Sunday, September 27, 2009

first blog since 2003 - internet anonymity, privacy and fraud

In 1993, the famous New Yorker cartoon "On the Internet, nobody knows you're a dog" captured the beauty of a new frontier.

You could be a single person company with a great website that made you look huuuuge. History has proven the clear benefit of size doesn't count (or even location or age) - but the same benefits of anonymity have brought lots and lots of bad guys....botnets, phishing, 419 and advanced fee scammers, credit card fraud, account hijack, identity theft....you get the idea - the list goes on and on.....



Back in 2003, I finished up my role as VP R&D at Surfcontrol a few years after they acquired the email filtering company I started in a bedroom. During that period, I had seen spam grow from a trickle to a pandemic and become more of a commercial tool. Spam had shifted from open-relays and open-proxies to malware that compromised machines - the perfect storm of anonymity and compromisable Windows host was a cybercriminals best tool.

It was clear to me that once the bad guy had your PC, then spam was just one kind of fraud - my partner Scott Thomas and I built a system (SpamMATTERS) accepting crowd-sourced spam and security reports, then correlating to identify the players behind spamming operations - we built this for the federal government and remains in production today.

From this botnet tracking was a key side-effect that could be used as a security defence and in 2005, ThreatMetrix was founded. In 2009, anonymity and fraud is big business and we help websites running eCommerce, payments, dating, marketplaces enable the good guys whilst stopping the bad guys in real-time. The good news for ThreatMetrix is that in a world where identities are phished, keylogged and credit-card numbers are stolen this is a hockeystick problem that we are helping to address.

The bad news is that its a hockeystick problem.

So, I'm excited about the single-signon/auth solutions emerging (OpenID, Facebook Connect, OAUTH, FriendConnect) AND I am excited about the conversation of social media but I am pretty sure that social media spear-phishing is going to grow as more valuable assets are all contained behind one login/password.

If a bad guy gets access to your Google account, they may not merely have access to your reputation but also your Google Checkout or maybe your Google Voice account. Over the weekend, I saw on my screen - I've never signed up for Checkout but there is was. Google doing some A/B testing or maybe just a reinvention of subliminal advertising :)

With Facebook Connect, its likely/predicted that Facebook will allow you to shop purely by logging into a merchant site with your Facebook ID. This is a Paypal killer if they execute it well, an Amazon 1-click experience - but are Facebook users conscious of the risks of having their ID phished?
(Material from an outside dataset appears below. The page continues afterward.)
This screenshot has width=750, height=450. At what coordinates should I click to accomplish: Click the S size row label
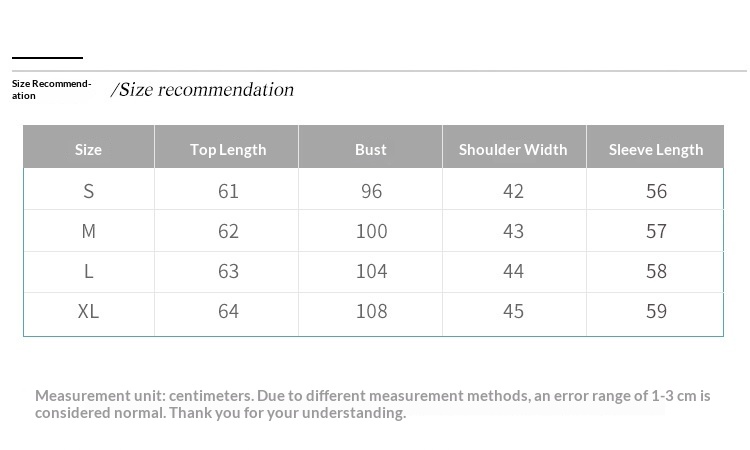pos(88,191)
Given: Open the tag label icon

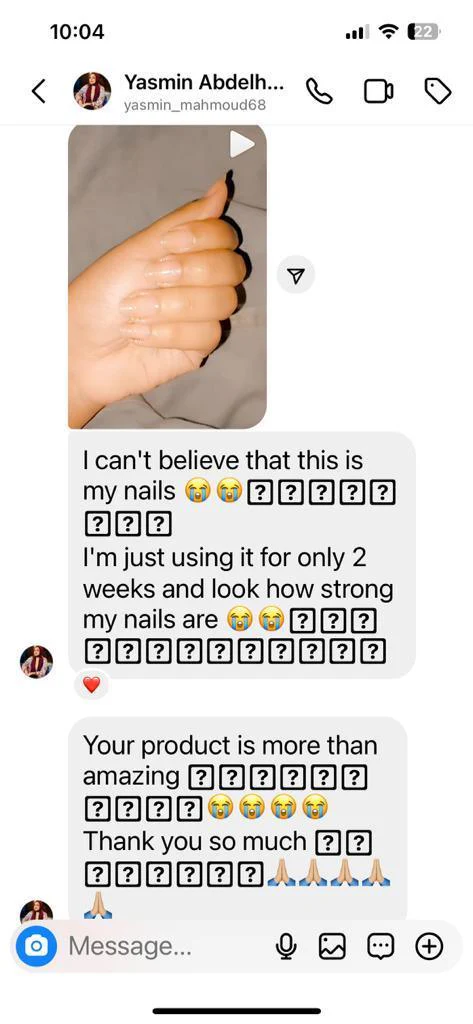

Up until now, its been fairly isolated with mostly scam account hijacks but with purchasing power - your Facebook account is gold to a fraudster.

And it might just be micro-payment fraud. I can easily see Facebook enabling micropayments in their platform. They need to monetize somehow right? :)

I am also keen to understand the impact of mobile on commerce, all of the above applies but the smartphones now offer a semi-solution for 2-factor authentication. But are handsets vulnerable and what if your handset is lost/stolen - is it always logged into your accounts and not protected by a PIN?


Wow - what a downer of a first post - well that not my intent, I aim to post on mobile, social, startups, cloud, meta and other goodies.